_DIRECTIONS FOR THIS TASK_
Copy nothing but the lines running from the one containing "Task: Click the collapse" through the end of the listing below. Drop the pictures.

_SUPPLIED INFORMATION_
+ + + + +

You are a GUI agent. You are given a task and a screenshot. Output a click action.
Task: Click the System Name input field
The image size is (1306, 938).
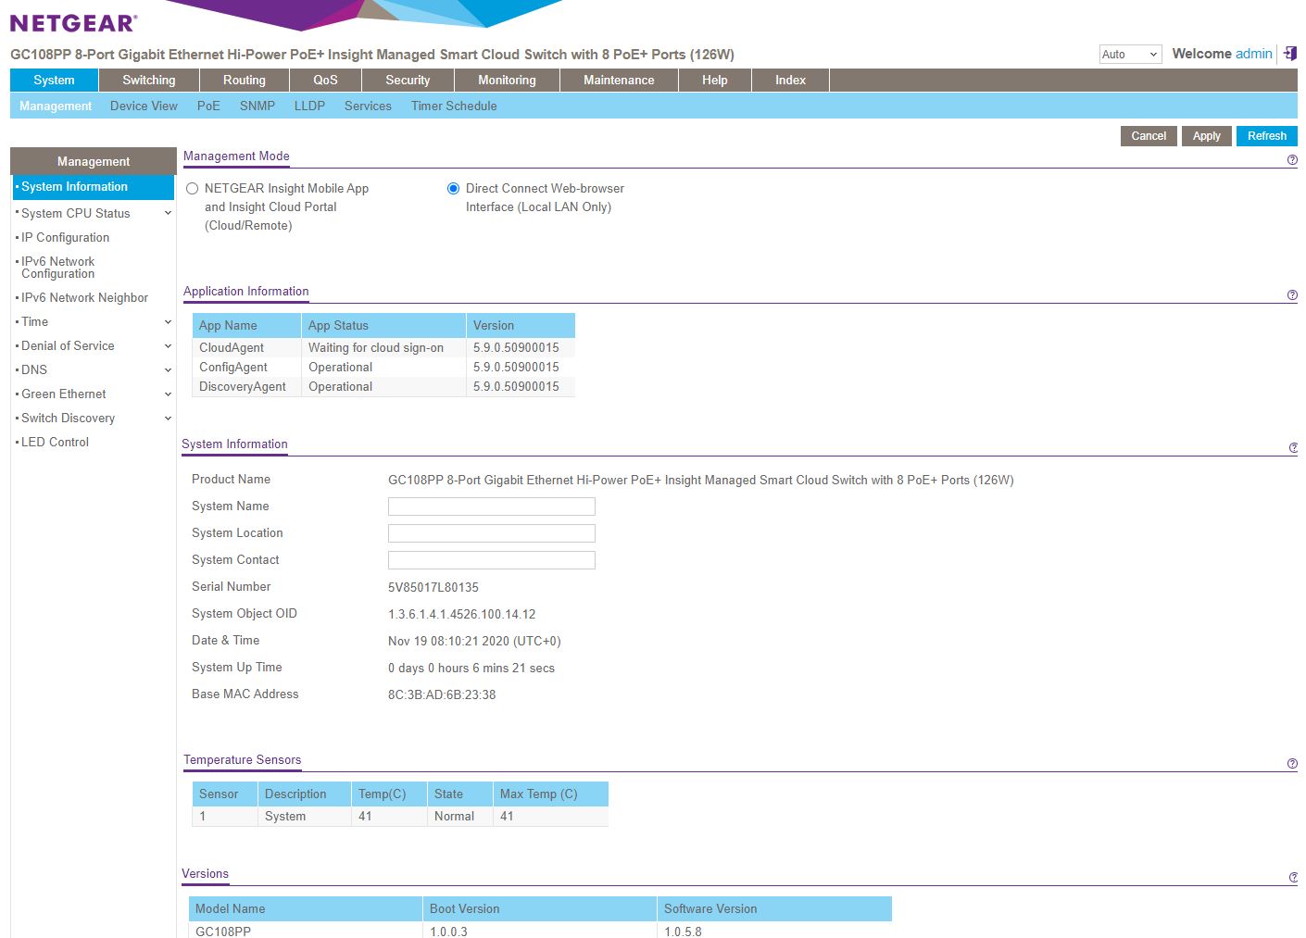point(491,507)
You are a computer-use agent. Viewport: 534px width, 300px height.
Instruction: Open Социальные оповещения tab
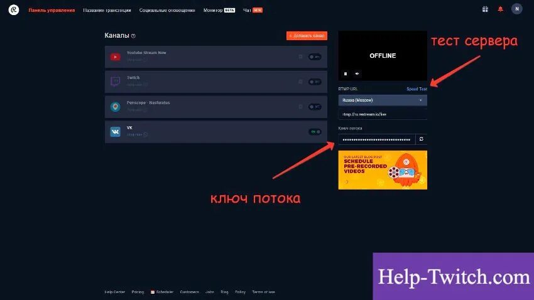click(167, 10)
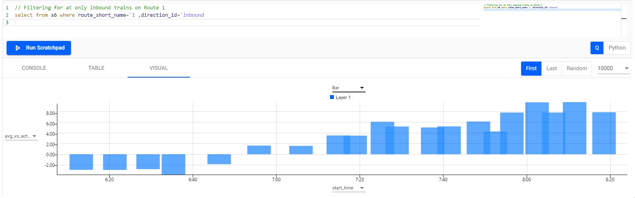Click the Run Scratchpad button

coord(39,48)
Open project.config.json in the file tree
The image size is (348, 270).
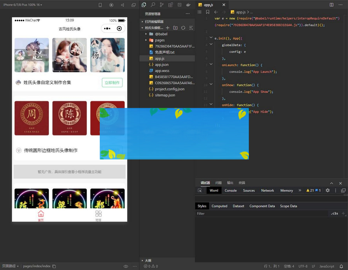[x=169, y=89]
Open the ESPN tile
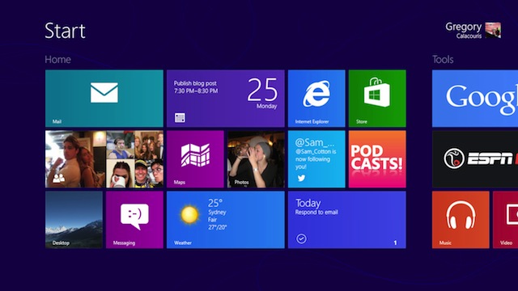Viewport: 518px width, 291px height. pos(475,159)
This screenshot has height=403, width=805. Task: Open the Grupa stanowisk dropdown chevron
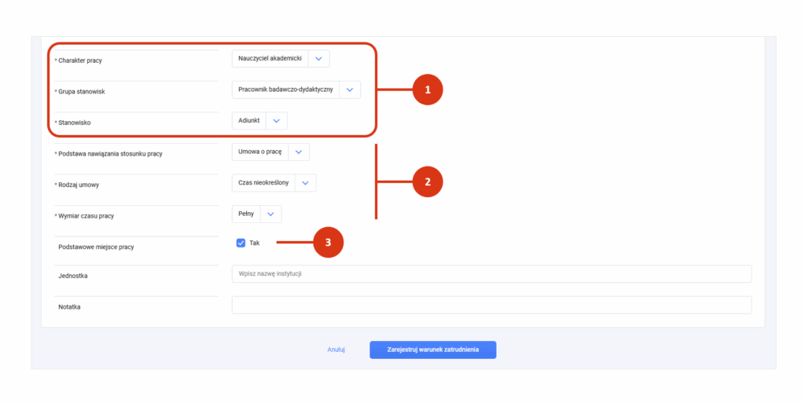pyautogui.click(x=350, y=90)
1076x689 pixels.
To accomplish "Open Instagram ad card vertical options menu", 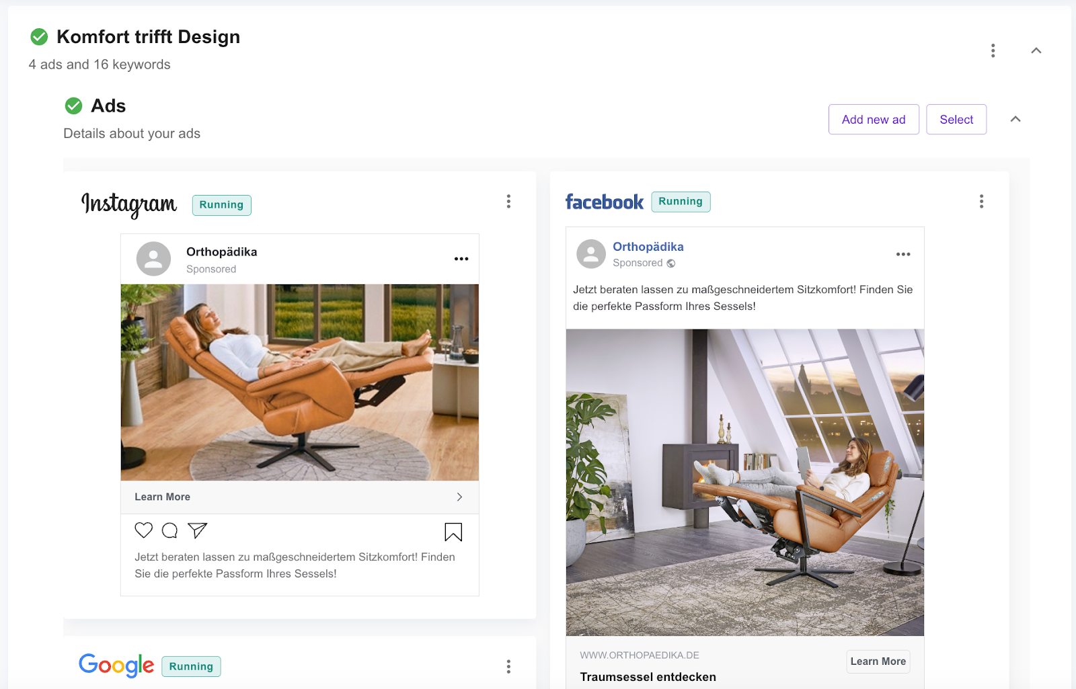I will [508, 201].
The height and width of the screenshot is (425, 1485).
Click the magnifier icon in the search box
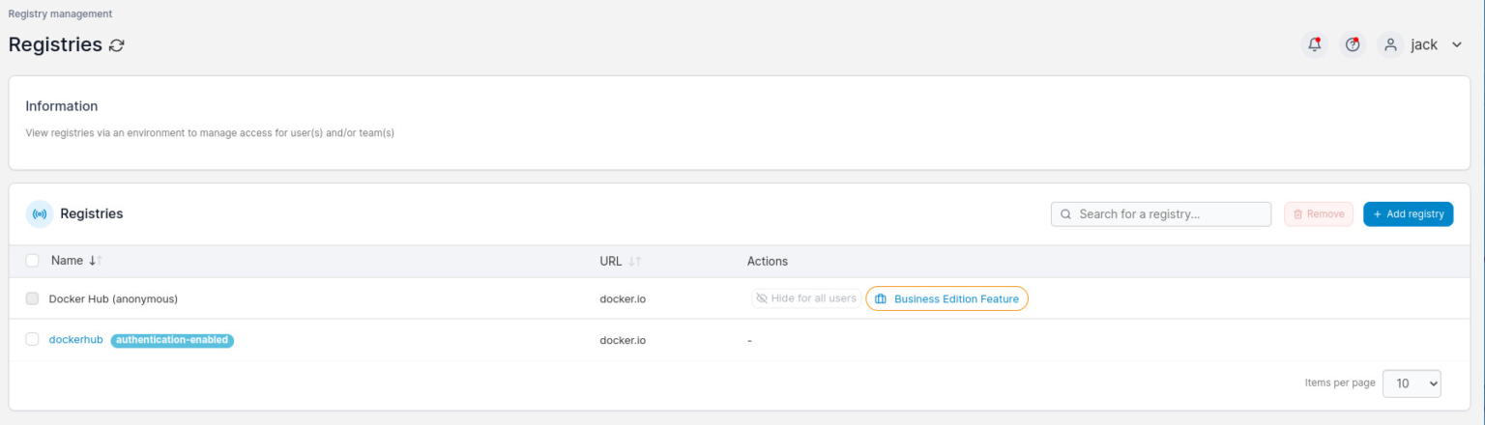tap(1065, 214)
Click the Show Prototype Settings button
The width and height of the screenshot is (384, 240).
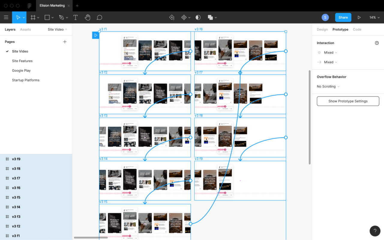tap(348, 101)
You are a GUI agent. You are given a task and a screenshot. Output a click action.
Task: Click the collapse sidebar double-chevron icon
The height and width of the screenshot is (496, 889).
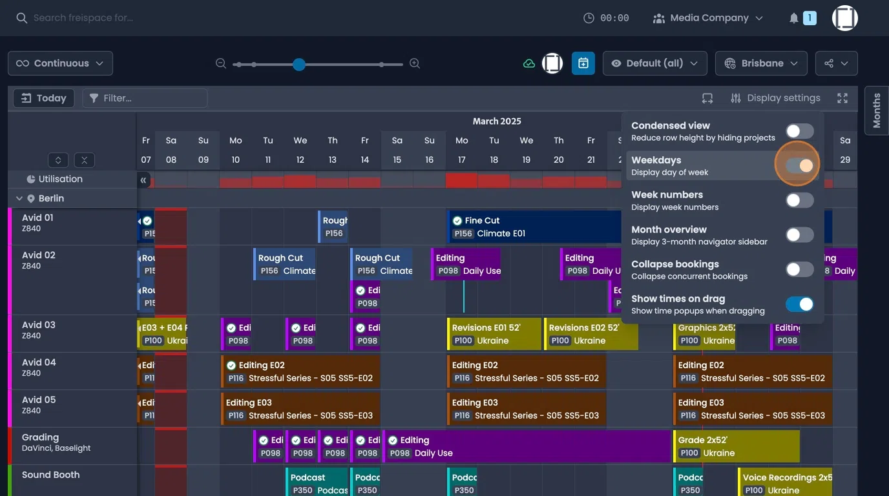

+ + + + +

_YOUR SOLUTION_
Task: Click the collapse sidebar double-chevron icon
The height and width of the screenshot is (496, 889).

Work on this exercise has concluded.